J’ai senti battre notre cœur est le court récit du commencement d’une histoire d’amour. Écrit en je l’amoureuse, en tu l’homme aimé, et au nous naissant.

Les phrases sont courtes, les mots simples, le texte cherche à être au plus près, sans passer par les grandes envolées. Il raconte par touches et facettes, dans la temporalité propre de l’histoire d’amour : le temps de la rencontre en boucle quand on réassemble les gestes qui bout à bout l’ont fait naître, temps hors du temps passé avec l’autre. Véronique Janzyk y accorde le rythme de la marche. C’est que l’être rencontré aime, sinon écrire, marcher. La marche ponctue déjà la rencontre.

Véronique Janzyk.

Le soir du ciel sur la tête, dans ce musée, le soir du premier ciel, le soir de toi à contresens, rien ne tourne rond, et ce sera notre force, notre raison d’être. Les amis qui devaient m’accompagner oublient le rendez-vous. Je me retrouve seule face à toi. Toi, ce soir-là, tu oublies ton chapeau, sur un mange-debout. Tu perds de vue le chapeau, mais tu captes mon regard sur le chapeau déposé là. C’est ainsi que nos regards se croisent une seconde fois au cours de la soirée, la première c’était lorsque tu marchais.

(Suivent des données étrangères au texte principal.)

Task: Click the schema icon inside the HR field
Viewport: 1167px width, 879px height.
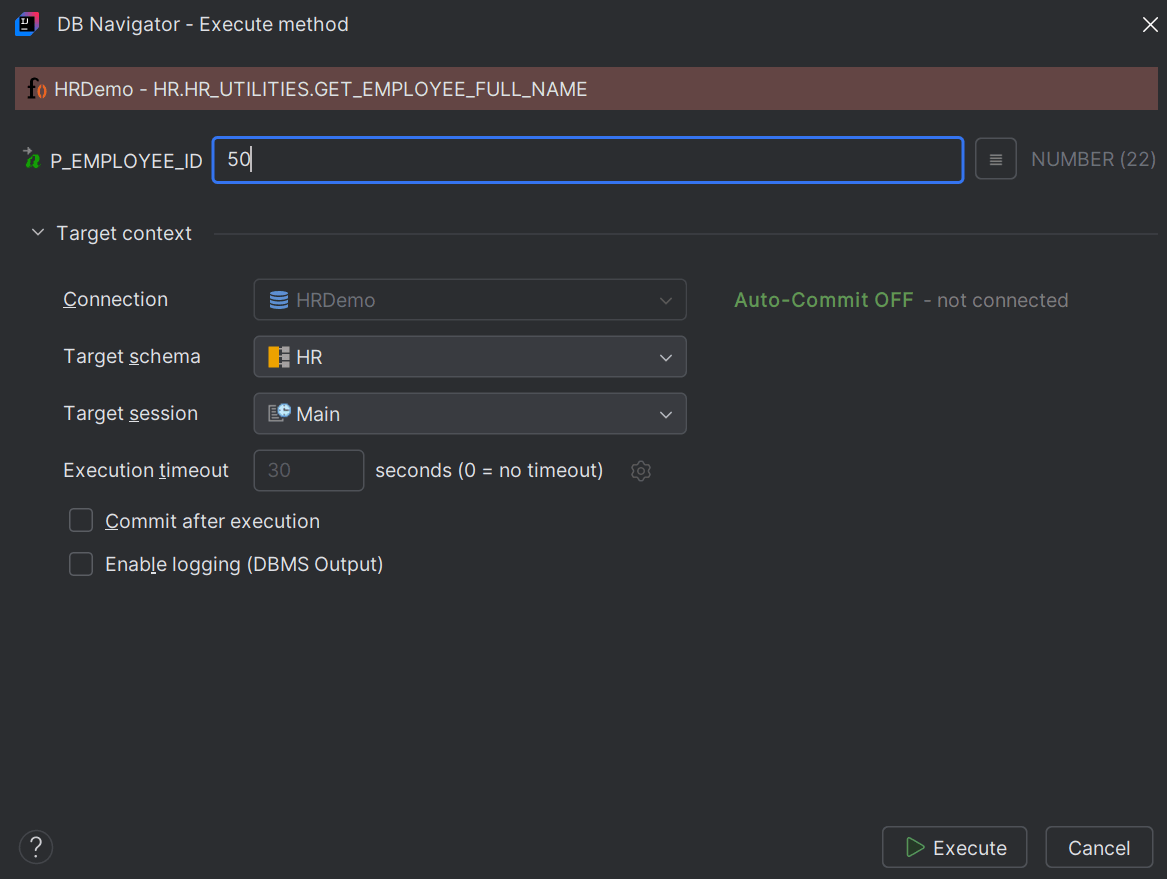Action: pos(276,356)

ans une interview1 à propos de son dernier film, Plaire aimer et courir vite, le réalisateur Christophe Honoré disait : « de la même manière qu’un virus se transmet, un langage amoureux se transmet, des gestes amoureux se transmettent. » Il citait l’exemple d’une personne au sein d’un couple qui devine un adultère parce que soudain l’autre fait un geste inhabituel, geste qui ne vient pas de leur couple mais de quelqu’un d’autre. Dans J’ai senti battre notre cœur, c’est le langage d’un nouveau couple qui se construit. La marche qui les tient côte à côte souligne aussi les dissonances. Si l’un marche, l’autre suit ? « Qui marche au rythme de qui ? », s’interroge Véronique Janzyk. Découvrir le langage du couple passe ici par la recherche d’un souffle commun.

À marcher ainsi, si vite, je sentais qu’une fine pellicule nous enveloppait tous les deux. Enrobés par elle, nous fendions la foule. Un jour, je nous ai perçus dans des emballages respectifs. J’ai espéré que ce serait transitoire.

Les phrases sont courtes, les mots simples, le texte cherche à être au plus près, sans passer par les grandes envolées.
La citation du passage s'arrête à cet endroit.